David Cage, founder of Heavy Rain developer Quantic Dream, thinks that 2017 would be just fine for the advent of the new console generation. Speaking with Develop, Cage, whose developer works exclusively with the PS3, said “I’m not that interested in technology or the next generation of consoles. If we could continue with PlayStation 3 for another five years it would be fine with me.”
Cage continues by noting that the industry itself is void of creativity, and that upgraded technology won’t necessarily lead to better games.
“I think the main challenges are on the creative side than on the technical side,” he said. “Are there technical things I can’t do on PS3? Honestly, no. The limitation is much more about the ideas we have. When you look at the past, you realised that the technology evolved [much] faster than the concepts we rely on. As an industry we have pretty much have been building the same games for fifty years, despite the platforms changing.”
The only upgrade Cage expects from the new generation relates to graphics. He sarcastically noted, “so, what do I expect from the next generation of hardware? You know, the usual. More polys, and higher resolution texture maps, and, horsepower, and, stuff. Wow. It’s so cool and exciting.”
It is surprising that the developer of a game that touted its high graphical fidelity and engaging narrative would be so dismissive of an increase in the graphical horsepower. Indeed, wouldn’t next-gen graphics enable the narrative and experience to be even more engaging? Though I have not had the pleasure of playing Heavy Rain, I have played L.A. Noire, a game with the same focus on narrative, and I can say that while graphically impressive, the experience would have been much more immersive without the occasional pop-up and odd animation. Add to that higher textures and more polygons, and yes, the game would become that much more realistic and immersive.
Cage’s comments also neglect how the increase in processing power can expand other aspects of a game besides the graphics. Larger game worlds can be facilitated — compare the size of the world of Grand Theft Auto III to that of Grand Theft Auto IV. A broader array of gameplay options can be provided — compare the variety in God of War III to that of the first two. And yes, all this can be accomplished with prettier, more realistic graphics.

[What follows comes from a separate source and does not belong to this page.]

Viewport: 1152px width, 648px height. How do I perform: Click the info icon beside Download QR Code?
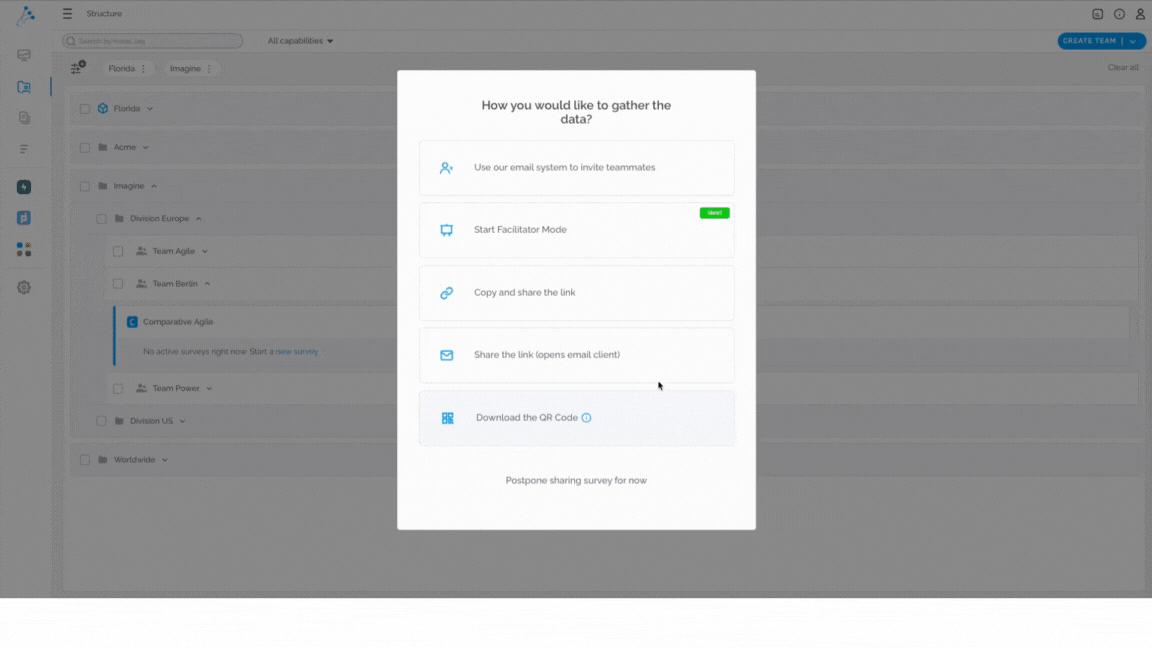[x=586, y=417]
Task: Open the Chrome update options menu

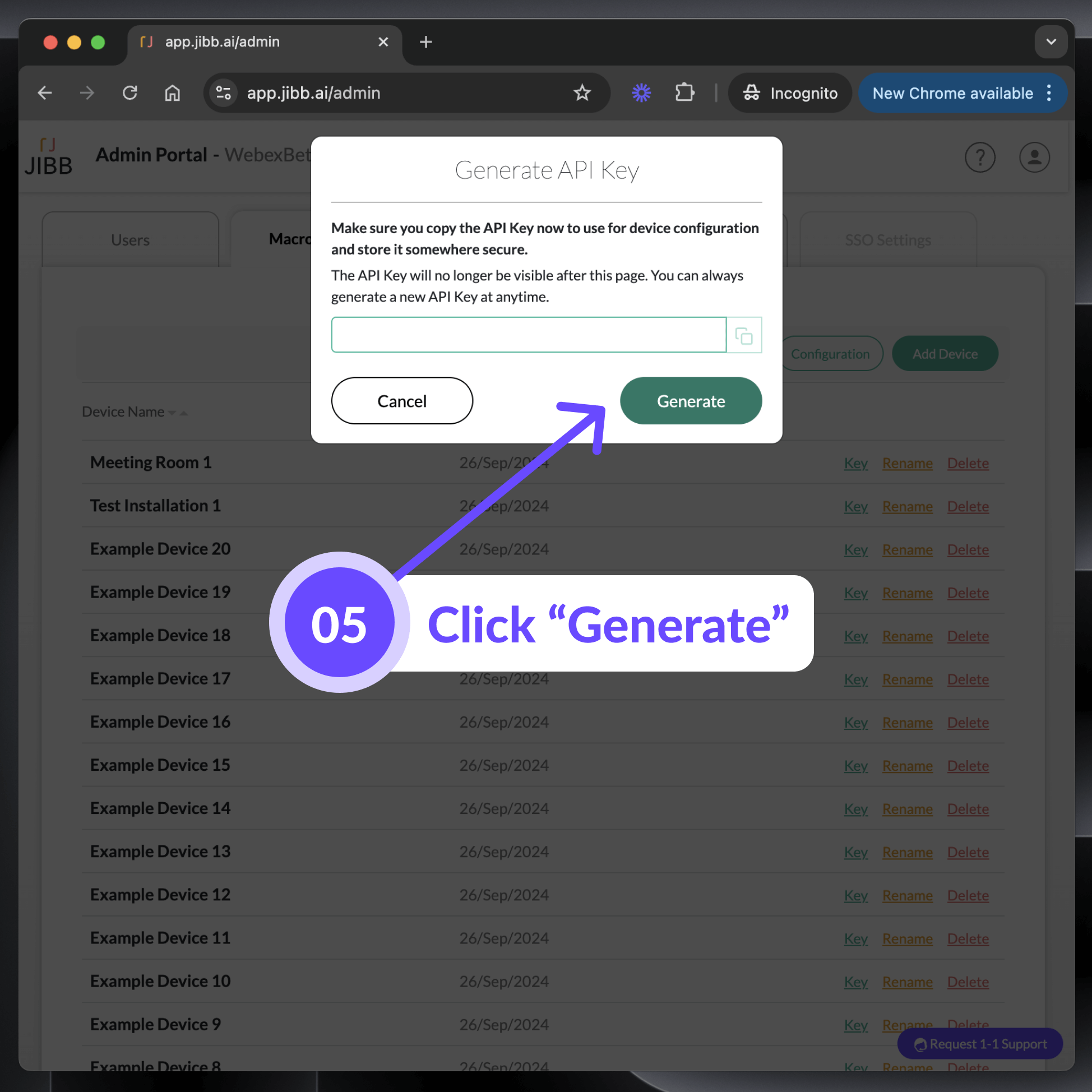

I am in no rush to shell out the cash for a new console, and I agree that there are many games out there that feature a dearth of creativity and do not mechanically push the envelope. But on the flip-side, the current generation has produced a number of gems, many of which would not have been possible on the previous generation. One can only imagine what kind of experiences await us in the next generation of consoles.